EXTRACT TO READ:
I see a lot and I mean A LOT of articles and blog posts written about workout buddies.  A general theme present in these writings is the idea that working out with someone will keep you motivated, accountable, and provide an overall more positive fitness (and weight loss) experience.  Some of these articles cite studies that seem to support their claims.  Others rely on personal experience.  Through and through, though, there seems to be a prevalent belief that having a workout buddy is the optimal way to go.  Rarely do you see an article that argues the opposite.  I’ve looked.  I haven’t seen anything that says “Do it alone!  You’ll get better results!  You’ll be happier and more motivated!  Go at it solo!”

So I’m writing one.Me at start - sharpened a bit

Here’s the deal.  I have no doubt that training partners work wonders for some people.  I’m sure they really do provide a sense of accountability, fun, and motivation for some people.  But, it’s not for everyone.  It’s not for me.

When I set out to drop some excess weight, develop my fitness level, and eventually become a runner, I knew that the only way I was going to be successful was to do it alone.  In the past, when I had made similar attempts, I told people about them.  I followed the advice given in articles that in order to be accountable, I needed to announce my intentions to others.  The idea is that others could encourage me and help me follow through.  But, what really happened, was that I became so conscious of the expectations that others then had of me that I failed completely.  My goals turned into their goals in my head.  Even if they weren’t applying pressure to me, I applied it for them.  If I ate a big piece of cake, I thought, “Oh god, [insert name here] would be so disappointed in me right now.”  If I skipped a workout, I would feel embarrassed and like I had let someone down.  Eventually, I would crack from the pressure and just give it all up, because the idea of continuing to break the commitments that I made to others, to publicly fail at my goals was too much for me.  Essentially, what should have been a personal journey and process turned into anything but personal.

PROMPT: Say whether each statement agrees with the workout-buddy passage, answering yes or no and quoting the deciding words: (a) the writer rarely finds articles that argue against having a workout buddy; (b) the writer thinks training partners help no one; (c) in past attempts, the writer kept those plans from other people. Use only the workout-buddy passage for this.

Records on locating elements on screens

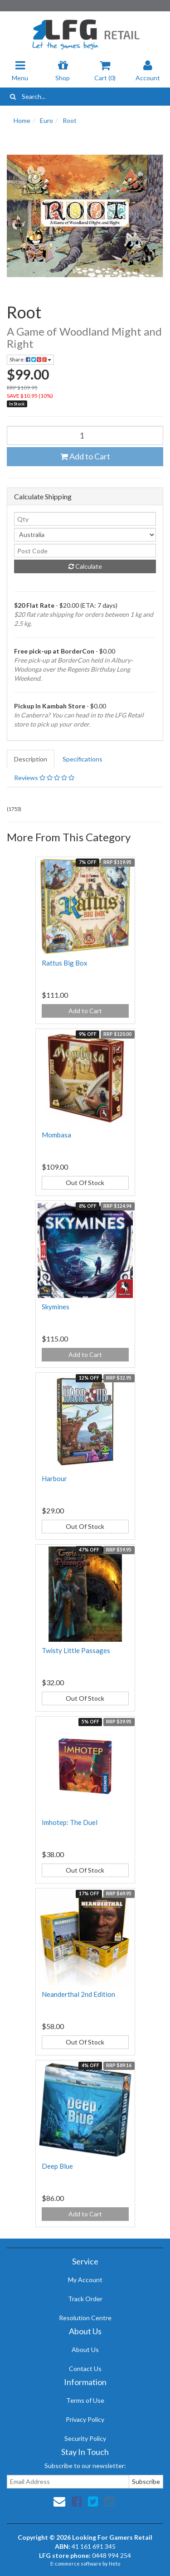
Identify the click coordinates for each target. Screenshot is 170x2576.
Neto (114, 2563)
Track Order (85, 2299)
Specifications (82, 759)
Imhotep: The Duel (69, 1822)
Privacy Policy (85, 2419)
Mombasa (56, 1135)
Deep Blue (57, 2166)
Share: (30, 359)
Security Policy (85, 2438)
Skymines (55, 1307)
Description (30, 759)
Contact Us (85, 2368)
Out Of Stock (85, 1182)
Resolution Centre (85, 2318)
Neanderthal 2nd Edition (78, 1994)
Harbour (54, 1478)
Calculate (85, 566)
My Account (85, 2279)
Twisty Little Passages (76, 1650)
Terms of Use (85, 2400)
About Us (85, 2349)
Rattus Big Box (64, 963)
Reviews (44, 777)
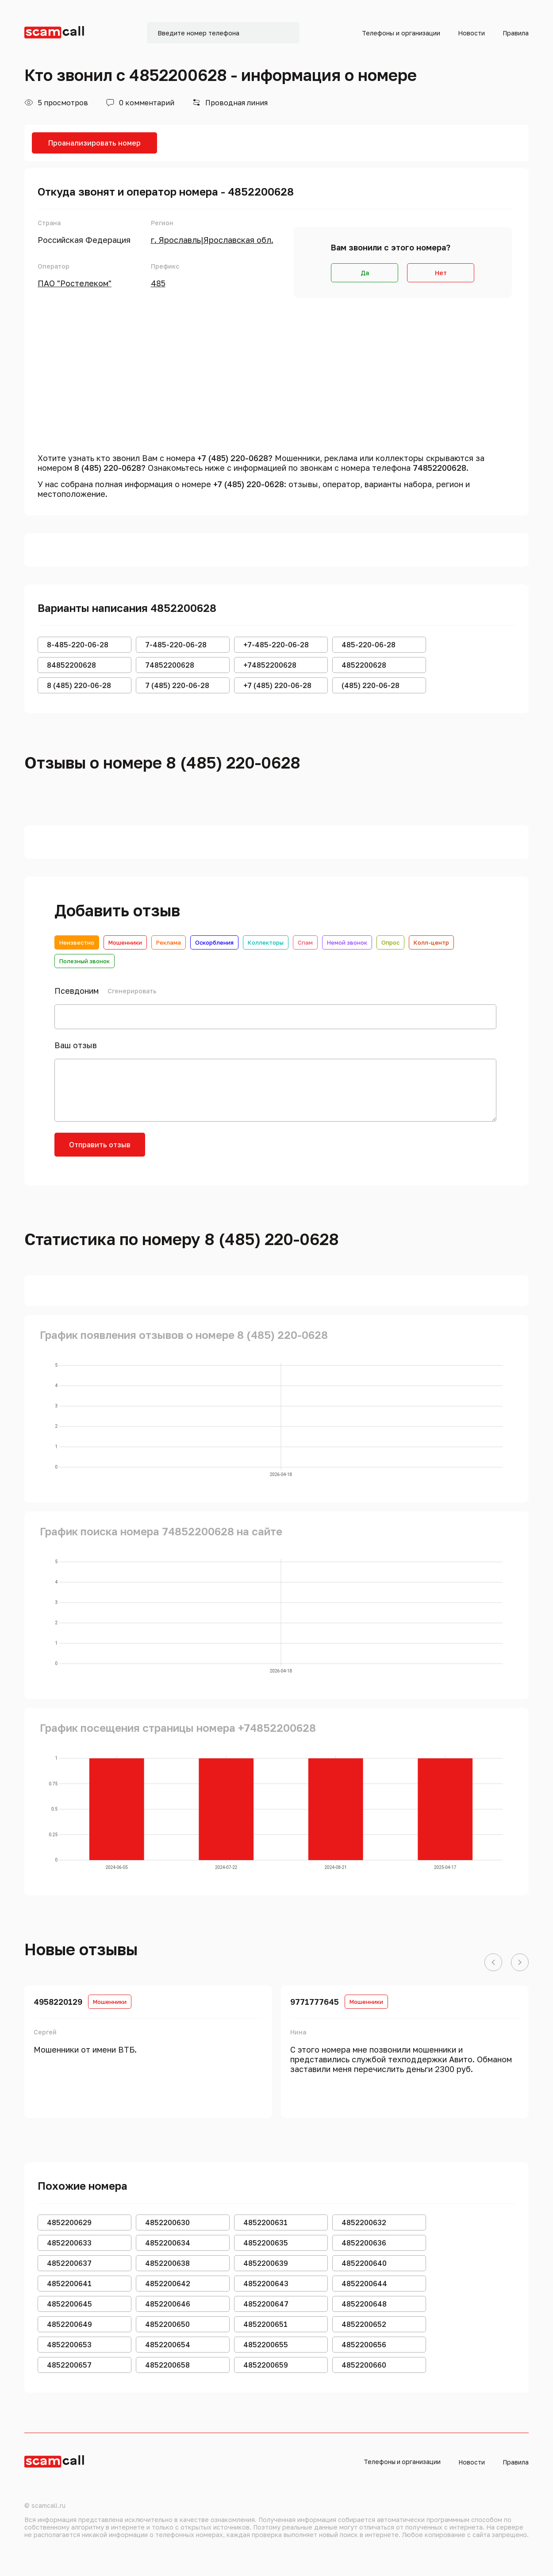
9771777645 (314, 2002)
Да (365, 273)
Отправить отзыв (100, 1144)
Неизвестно (76, 942)
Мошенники (125, 942)
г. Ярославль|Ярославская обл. (212, 240)
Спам (305, 942)
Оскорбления (214, 942)
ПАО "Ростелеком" (74, 283)
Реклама (168, 942)
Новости (471, 33)
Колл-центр (431, 942)
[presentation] (223, 1150)
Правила (516, 33)
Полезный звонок (84, 961)
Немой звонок (347, 942)
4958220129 (58, 2002)
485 (158, 283)
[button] (493, 1962)
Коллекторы (266, 942)
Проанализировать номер (94, 142)
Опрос (390, 942)
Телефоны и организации (401, 33)
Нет (441, 273)
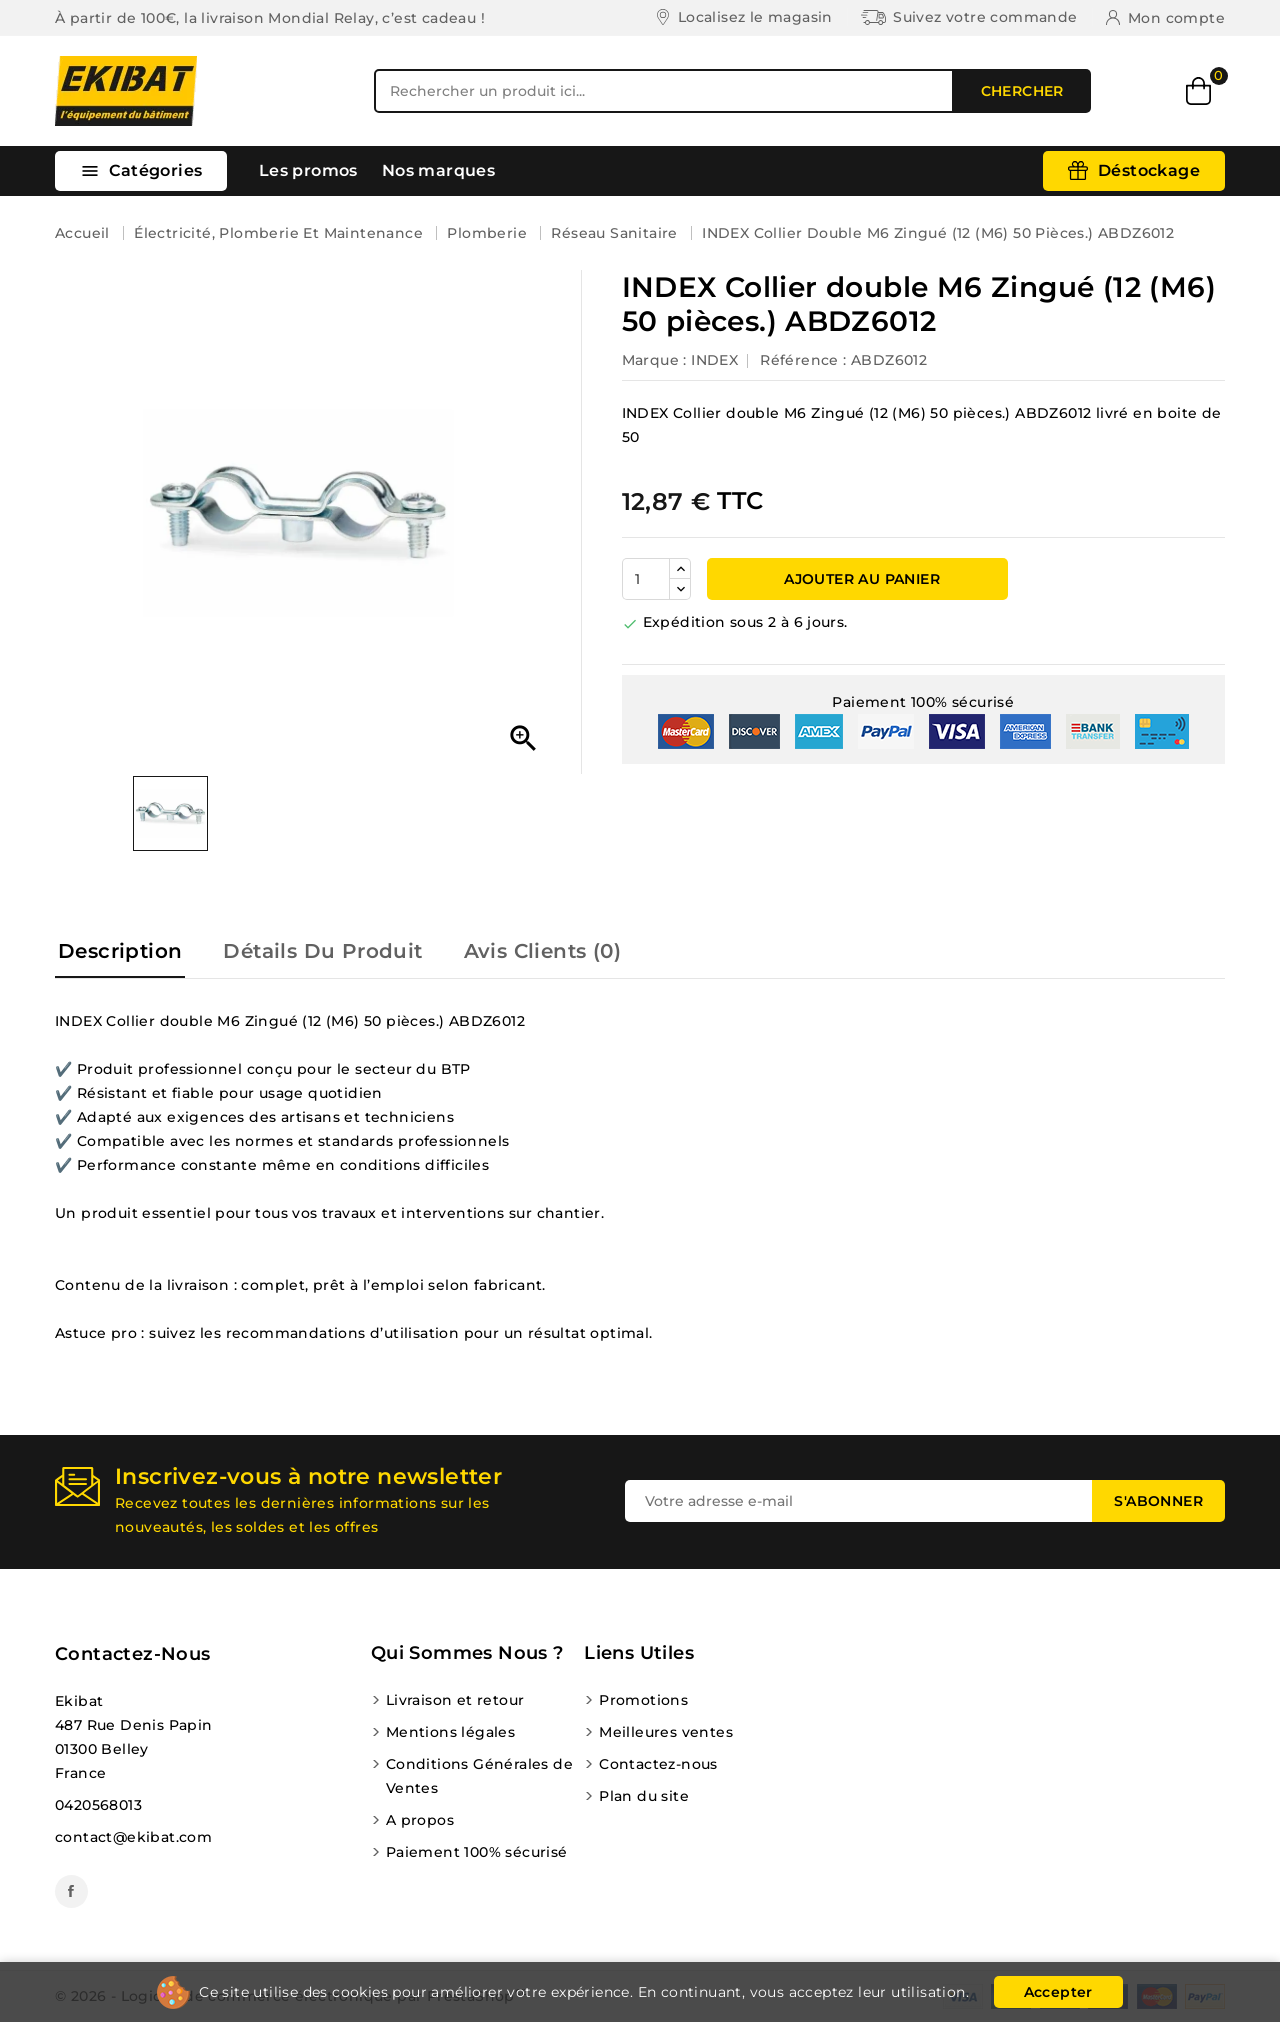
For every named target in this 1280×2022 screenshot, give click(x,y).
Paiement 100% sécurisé (477, 1852)
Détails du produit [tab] (322, 951)
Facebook (71, 1891)
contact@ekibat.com (133, 1837)
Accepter (1058, 1992)
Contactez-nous (133, 1654)
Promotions (643, 1700)
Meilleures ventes (666, 1732)
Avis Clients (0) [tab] (542, 951)
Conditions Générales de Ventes (479, 1776)
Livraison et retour (455, 1700)
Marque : (654, 360)
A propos (420, 1820)
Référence (799, 360)
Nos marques (438, 170)
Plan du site (644, 1796)
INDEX (714, 360)
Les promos (308, 170)
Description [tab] (120, 951)
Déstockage (1149, 170)
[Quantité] (646, 579)
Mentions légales (450, 1732)
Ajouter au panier (860, 579)
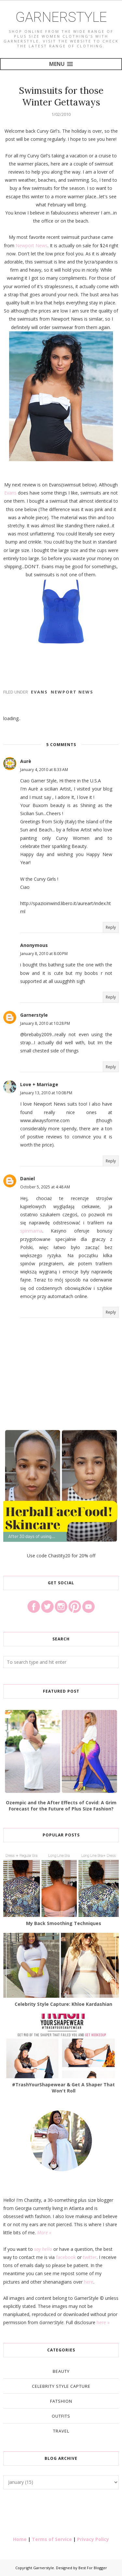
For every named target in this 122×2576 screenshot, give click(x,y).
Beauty (61, 2371)
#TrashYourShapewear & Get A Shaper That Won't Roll (63, 2087)
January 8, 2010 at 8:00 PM (44, 953)
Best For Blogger (92, 2567)
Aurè (25, 761)
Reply (111, 927)
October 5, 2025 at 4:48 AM (45, 1187)
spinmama (31, 1231)
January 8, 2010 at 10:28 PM (45, 1023)
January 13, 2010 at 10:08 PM (46, 1093)
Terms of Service (52, 2539)
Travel (61, 2431)
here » (103, 2322)
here (88, 2282)
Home (20, 2539)
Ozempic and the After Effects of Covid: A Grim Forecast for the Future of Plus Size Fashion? (61, 1805)
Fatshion (61, 2401)
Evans (10, 493)
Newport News (31, 245)
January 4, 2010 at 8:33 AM (44, 769)
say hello (43, 2249)
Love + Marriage (39, 1084)
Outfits (61, 2416)
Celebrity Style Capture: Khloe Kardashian (63, 2004)
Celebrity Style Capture (61, 2386)
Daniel (27, 1178)
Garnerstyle (61, 17)
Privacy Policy (93, 2539)
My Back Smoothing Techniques (63, 1923)
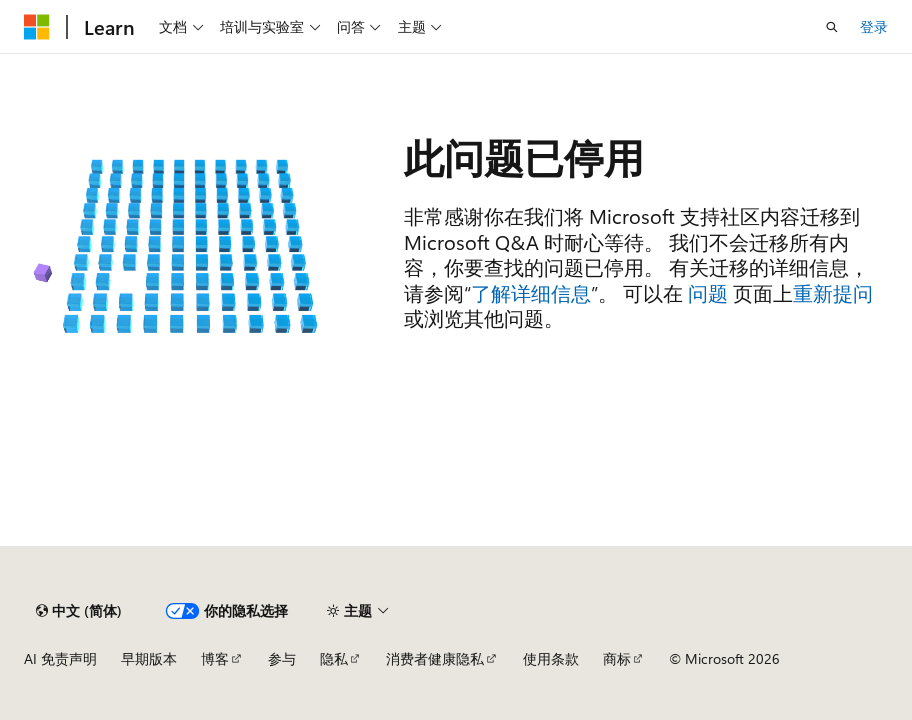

WRITTEN REPLY:
(a) Yes: "Rarely do you see an article that argues the opposite."
(b) No: "I have no doubt that training partners work wonders for some people."
(c) No: "In the past, when I had made similar attempts, I told people about them."